El hombre que no deberíamos ser, Octavio Salazar, 2018, Editorial Planeta.

«La masa enfurecida» de Douglas Murray

“Cómo las políticas de identidad llevaron al mundo a la locura” analiza la manera en que el discurso público de los activismos homosexual, feminista, racial y transexual se ha ido supuestamente de madre, hasta el punto de que los colectivos que dicen defenderlos actúan con la misma intolerancia que aquellos a los que critican. ¿Es así? Un correcto punto de partida, pero un desarrollo el que su autor cae en las mismas simplificaciones que aquellos a los que acusa.

Habrá quien esté de acuerdo y quién no y ambas respuestas encontrarán mil y un ejemplos con los que argumentar su punto de vista. La cuestión doble, como en todo debate, es cuán representativo es el ruido que escuchamos de uno y otro lado, y dónde está el punto medio en el que reconocer lo que hemos progresado y al tiempo asumir lo que nos queda por recorrer para ser una sociedad verdaderamente igualitaria y respetuosa con su diversidad. Interrogantes a las que se podrían añadir otras como en qué medida este debate supone una evolución o una exacerbación del comportamiento de nuestra sociedad; cuáles son las coordenadas, el tono y los puntos de vista en torno a los cuales se ha de desarrollar y cómo se puede reconducir lo que se esté alejando peligrosamente de los lugares de encuentro.

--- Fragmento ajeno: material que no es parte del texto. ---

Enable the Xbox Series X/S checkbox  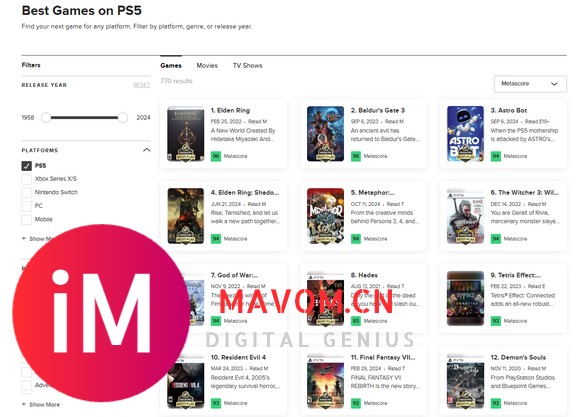coord(26,179)
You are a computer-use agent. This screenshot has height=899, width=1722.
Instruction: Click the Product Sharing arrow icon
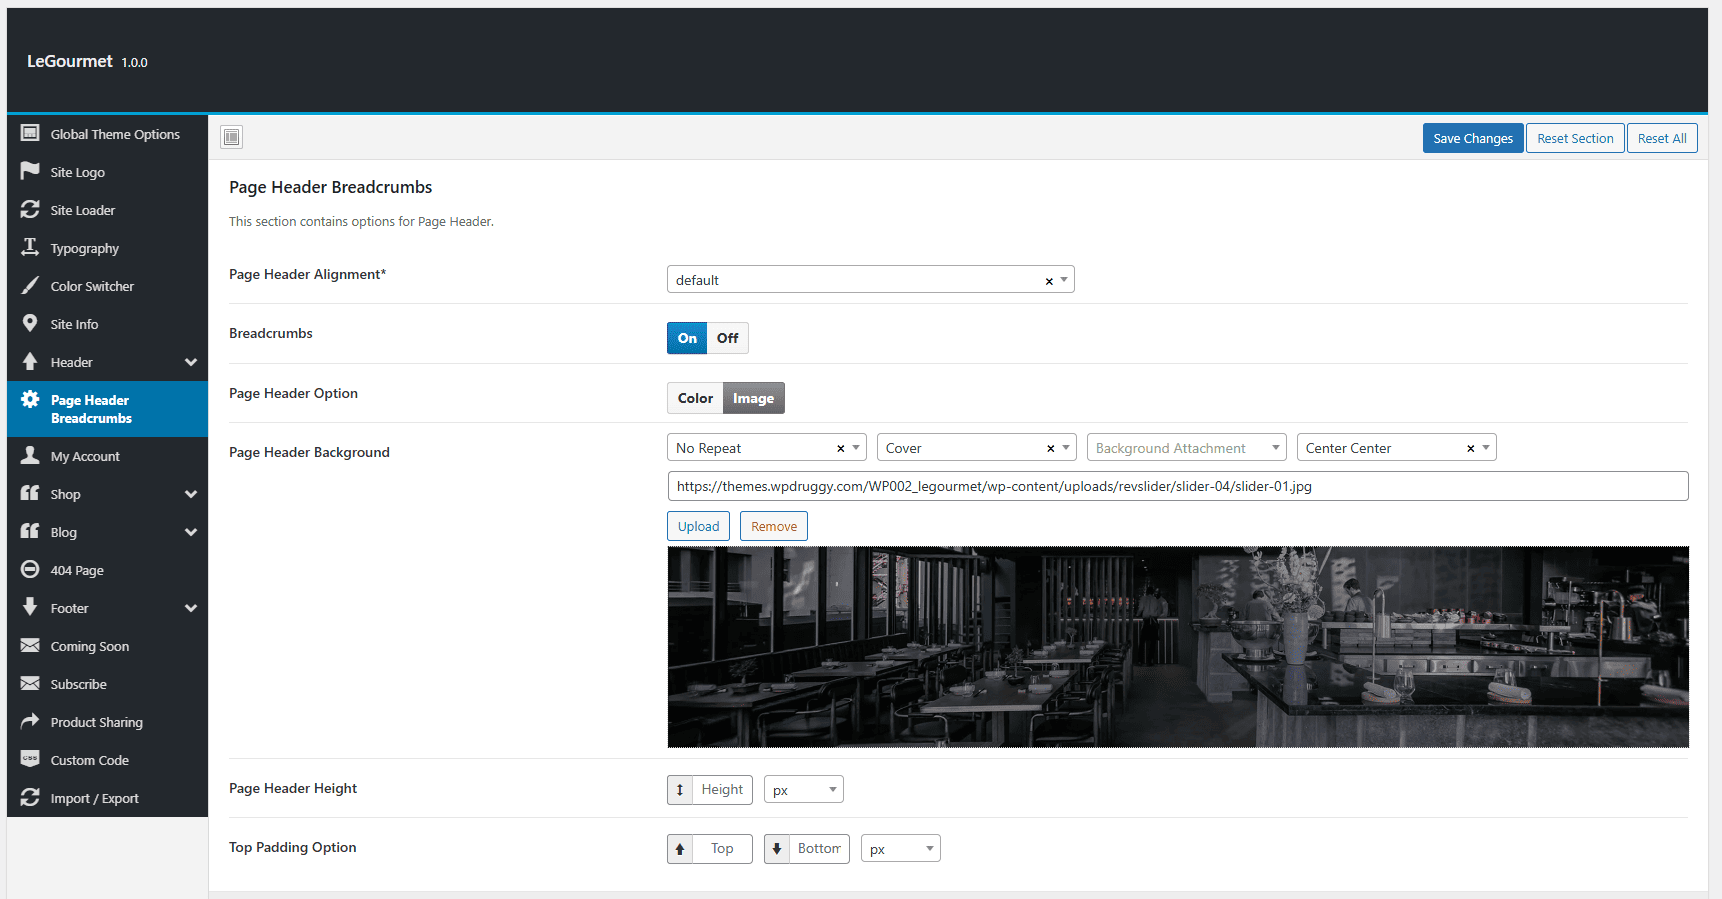(30, 721)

A los que no seguimos la actualidad social, mediática y académica con la exhaustividad y minuciosidad que exige tener una opinión crítica formada, nos faltan estas propuestas en el análisis -entre sociológico y político- de Douglas Murray. Más que una hipótesis argumentada y contrastada hasta llegar a una tesis, su exposición resulta una teoría edificada a base de casos concretos -aunque no por ello despreciables- que no permiten saber cuán frecuentes y significativos son, haciendo de la suya una exposición cercana a la manera en que supuestamente lo hacen aquellos a los que señala.

Su planteamiento es acertado, quedan prejuicios, mitos y falsedades que eliminar y corregir para que la igualdad sea una realidad, y cuanto más cerca estamos de ella más nos damos cuenta de los detalles que aún quedan por reconducir, muchos de ellos subjetividades tan establecidas que se han hecho sistémicas. Cuestiones que antes, con una visión macro, resultaban secundarias, pero ahora, producto de ser las protagonistas, son convertidas por el primer plano con el que son tratadas en la máxima representación de asuntos que quizás debieran ser gestionados con una perspectiva, al contrario de como se hace, más pedagógica que política. Más aún cuando se combina este enfoque con el reduccionismo populista y el ánimo polarizador de nuestro tiempo, a lo que se suman métodos cercanos al totalitarismo como la censura, la práctica de la cancelación o el secretismo de los algoritmos, aprovechando el sobredimensionamiento y la visceralidad que fomentan y transmiten a una velocidad inusitada las redes sociales.

Sin embargo, Murray no va más allá de señalar estos excesos, lo que hace que su exposición caiga en la retórica de la sátira, la hipérbole y la repetición, si proponer cómo reconducirla. Se echa en falta que la contraste con la visión de agentes que sí actúen como él cree que debiera hacerse y al no hacerlo, surge la duda de si realmente tiene una propuesta -más allá de la generalidad liberal de dejar que las cosas encuentren por sí mismas su cauce o hacer de la debilidad, oportunidad, y no seña de identidad- con la que conseguir el propósito de que llegue el día en que nuestras diferencias externas (como el sexo, la orientación sexual, la identidad de género o el color de piel) dejen de ser algo que nos califique, separe y jerarquice.

La masa enfurecida, Douglas Murray, 2020, Ediciones Península.